Your app container should have a preStop hook that delays the container shutdown. This will allow the service mesh to drain the traffic and remove this pod from all other Envoy sidecars before your app becomes unavailable.

Delay Envoy shutdown

Even if your app reacts to SIGTERM and tries to complete the inflight requests before shutdown, that doesn't mean that the response will make it back to the caller. If the Envoy sidecar shuts down before your app, then the caller will receive a 503 error.

To mitigate this issue you can add a preStop hook to the Istio proxy and wait for the main app to exist before Envoy exists.

#!/bin/bash
set -e
if ! pidof envoy &>/dev/null; then
  exit 0
fi
​
if ! pidof pilot-agent &>/dev/null; then
  exit 0
fi
​
while [ $(netstat -plunt | grep tcp | grep -v envoy | wc -l | xargs) -ne 0 ]; do
  sleep 1;
done
​
exit 0

You'll have to build your own Envoy docker image with the above script and modify the Istio injection webhook with the preStop directive.

Thanks to Stono for his excellent tips on minimising 503s.

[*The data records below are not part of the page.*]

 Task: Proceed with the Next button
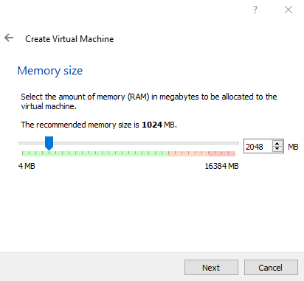[211, 268]
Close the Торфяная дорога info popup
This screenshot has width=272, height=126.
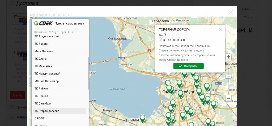click(220, 29)
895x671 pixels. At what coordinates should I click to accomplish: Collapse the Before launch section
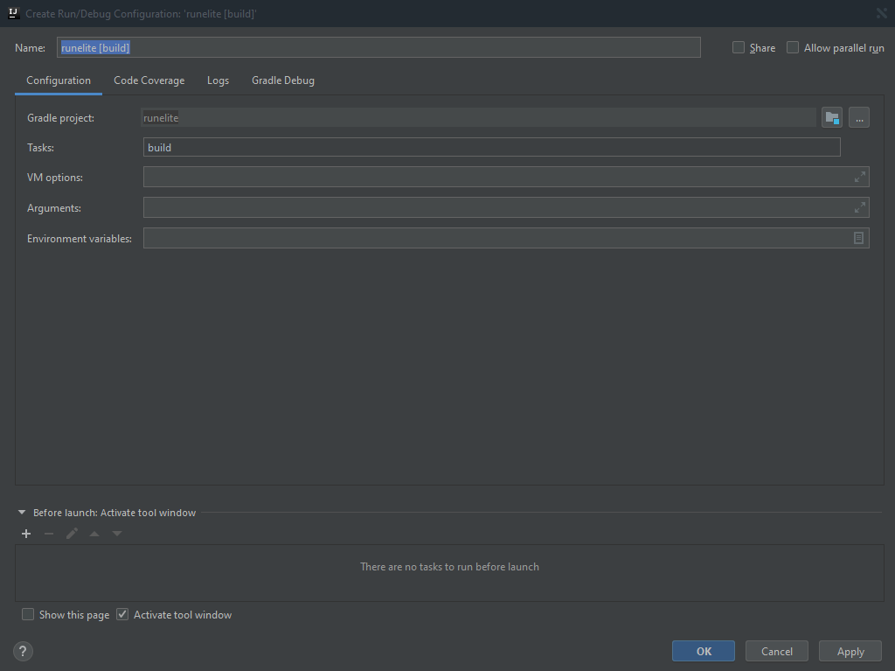21,513
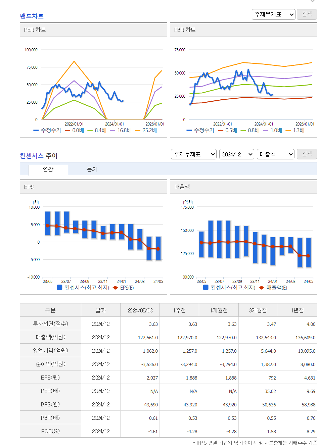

Resource requests and limits

Setting CPU and memory requests/limits for all workloads is a mandatory step if you're running a production system. Without limits your nodes could run out of memory or become unresponsive due to CPU exhausting. Without CPU and memory requests, the Kubernetes scheduler will not be able to make decisions about which nodes to place pods on.

apiVersion: apps/v1
kind: Deployment
spec:
  template:
    spec:
      containers:
      - name: app
        resources:
          limits:
            cpu: 1000m
            memory: 1Gi
          requests:
            cpu: 100m
            memory: 128Mi

Note that without resource requests the horizontal pod autoscaler can't determine when to scale your app.

Autoscaling

A production environment should be able to handle traffic bursts without impacting the quality of service. This can be achieved with Kubernetes autoscaling capabilities. Autoscaling in Kubernetes has two dimensions: the Cluster Autoscaler that deals with node scaling operations and the Horizontal Pod Autoscaler that automatically scales the number of pods in a deployment.

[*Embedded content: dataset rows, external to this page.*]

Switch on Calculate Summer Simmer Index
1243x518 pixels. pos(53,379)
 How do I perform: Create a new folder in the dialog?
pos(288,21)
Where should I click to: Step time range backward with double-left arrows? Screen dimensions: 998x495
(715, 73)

apiVersion: autoscaling/v2beta1
kind: HorizontalPodAutoscaler
spec:
  scaleTargetRef:
    apiVersion: apps/v1
    kind: Deployment
    name: app
  minReplicas: 2
  maxReplicas: 4
  metrics:
  - type: Resource
    resource:
      name: cpu
      targetAverageValue: 900m
  - type: Resource
    resource:
      name: memory
      targetAverageValue: 768Mi

The above HPA ensures your app will be scaled up before the pods reach the CPU or memory limits.

Ingress retries

To minimise the impact of downscaling operations you can make use of Envoy retry capabilities.

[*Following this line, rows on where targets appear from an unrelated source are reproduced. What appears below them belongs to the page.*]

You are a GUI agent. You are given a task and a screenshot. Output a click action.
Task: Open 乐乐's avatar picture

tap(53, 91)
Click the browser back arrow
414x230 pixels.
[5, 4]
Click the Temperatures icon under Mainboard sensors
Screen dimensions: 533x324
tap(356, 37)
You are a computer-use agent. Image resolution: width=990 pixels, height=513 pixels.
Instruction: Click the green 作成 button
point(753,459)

apiVersion: flagger.app/v1alpha3
kind: Canary
spec:
  service:
    port: 9898
    gateways:
    - public-gateway.istio-system.svc.cluster.local
    hosts:
    - app.example.com
    appendHeaders:
      x-envoy-upstream-rq-timeout-ms: "15000"
      x-envoy-max-retries: "10"
      x-envoy-retry-on: "gateway-error,connect-failure,refused-stream"

When the HPA scales down your app, your users could run into 503 errors. The above configuration will make Envoy retry the HTTP requests that failed due to gateway errors.